Jakarta (Lampost.co): Peneliti Pusat Kajian Antikorupsi (Pukat) Universitas Gadjah Mada Zaenur Rohman menegaskan agar jabatan pimpinan Komisi Pemberantasan Korupsi (KPK) tidak boleh terisi oleh figur cacat etik. Ia menyampaikan hal itu saat merespons Dewan Pengawas (Dewas) KPK yang menjatuhkan sanksi kepada Wakil Ketua KPK Nurul Ghufron.

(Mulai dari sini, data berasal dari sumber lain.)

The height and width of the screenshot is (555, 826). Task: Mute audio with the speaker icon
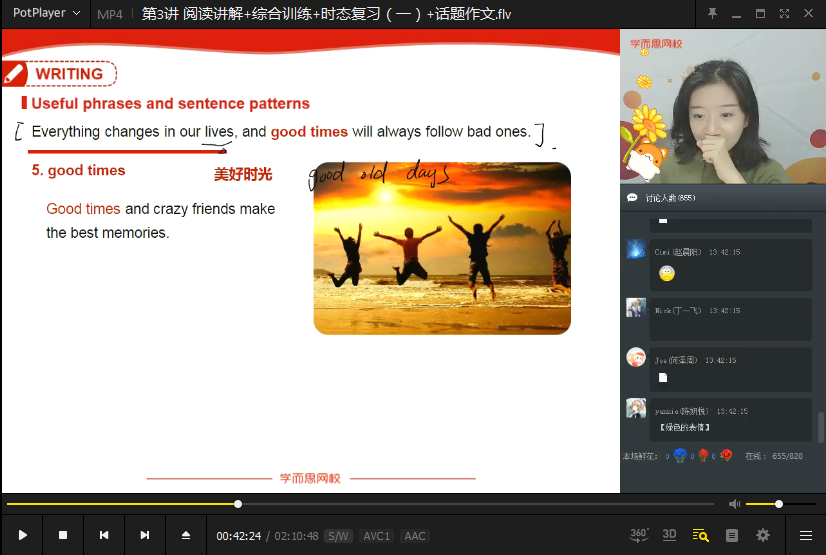click(734, 504)
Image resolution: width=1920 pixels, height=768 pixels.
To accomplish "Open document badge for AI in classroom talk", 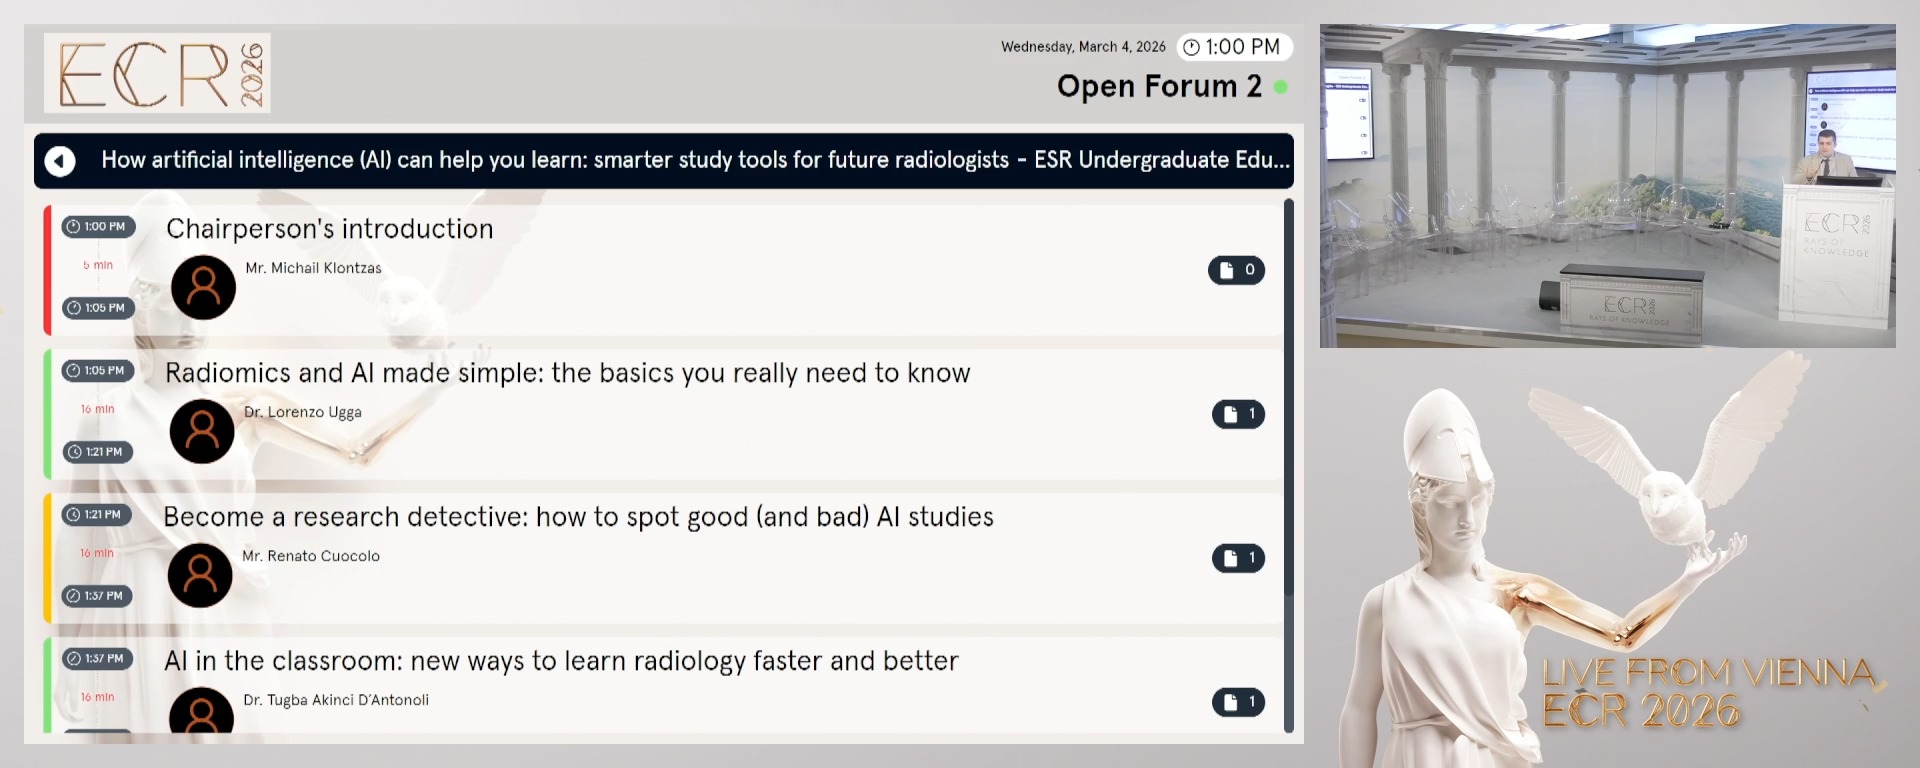I will pos(1238,702).
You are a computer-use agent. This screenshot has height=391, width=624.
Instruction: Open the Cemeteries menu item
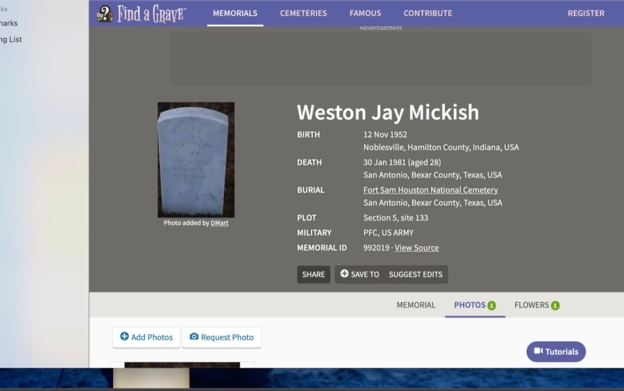click(303, 13)
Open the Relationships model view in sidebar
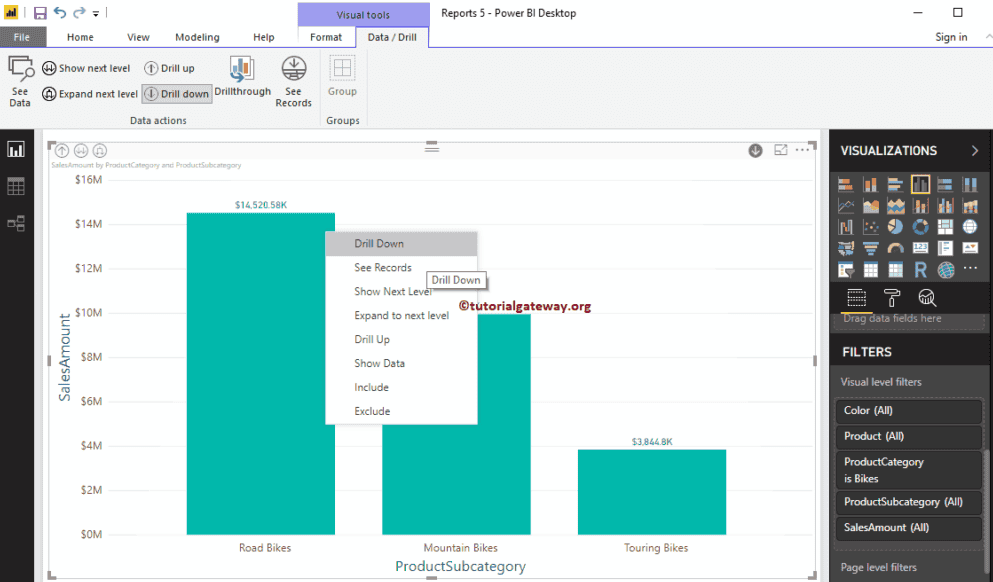Image resolution: width=993 pixels, height=582 pixels. 16,224
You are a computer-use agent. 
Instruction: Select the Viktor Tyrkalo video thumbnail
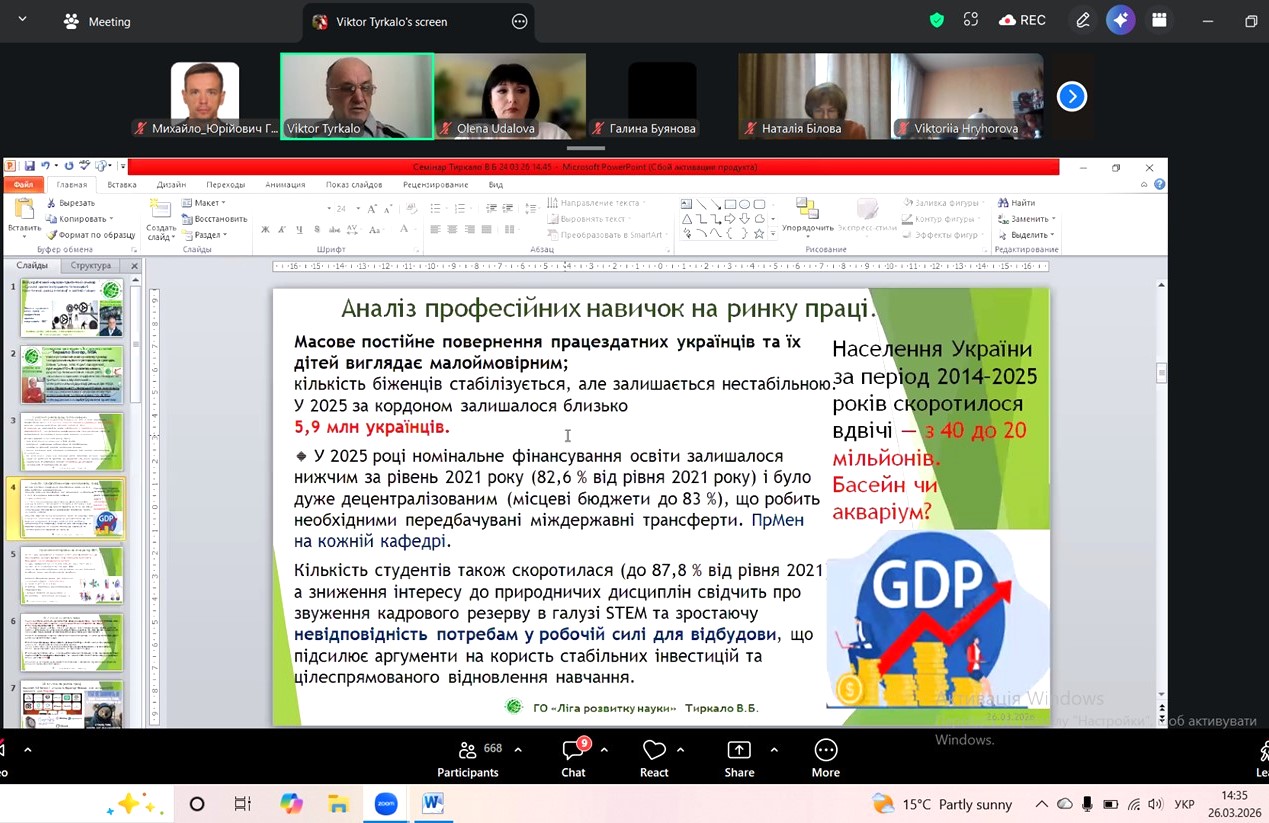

“Meskipun ternyata sanksinya sedang, tidak boleh orang dengan cacat etik terpilih kembali menjadi pimpinan KPK. Karena KPK akan semakin tersandera ke depan. Jika masih terisi oleh orang-orang yang punya cacat etik,” kata Zaenur melalui keterangan tertulis, Minggu, 8 September 2024.
Menurutnya, Panitia Seleksi (Pansel) Calon Pimpinan dan Dewas KPK 2024-2029 perlu mencoret nama Ghufron dari pencalonan. Jika ada pembiaran dan terpilih kembali, Ghufron tak mampu menjadi teladan bagi jajaran KPK, khususnya para pegawai di lembaga tersebut maupun penyelenggara negara lainnya.
Tindakan Ghufron merugikan citra KPK dan agenda pemberantasan korupsi. Ghufron, sambung Zaenur, juga menjadi contoh buruk bagi penyelenggaraan kehidupan bernegara yang mestinya jauh dari pelanggaran etik.
“KPK menjadi semakin sulit untuk menyosialisasikan, mengampanyekan nilai-nilai integritas, menjunjung tinggi nilai etika. KPK itu harusnya zero tolerance terhadap segala bentuk pelanggaran kode etik harusnya insan KPK itu dapat menjadi contoh dalam,” ujarnya.
Sanksi dari Dewas KPK ke Ghufron pada Jumat (6/9) terkait penyalahgunaan pengaruh atau jabatan di balik proses mutasi aparatur sipil negara pada Kementerian Pertanian, yakni Andi Dwi Mandasari.
Dewas menjatuhkan sanksi sedang berupa teguran tertulis agar Ghufron tidak mengulangi pebuatannya dan senantiasa menjaga sikap serta perilaku sebagai pimpinan KPK. Selain itu, penghasilan Ghufron setiap bulan di KPK mendapat pemotongan 20% selama enam bulan.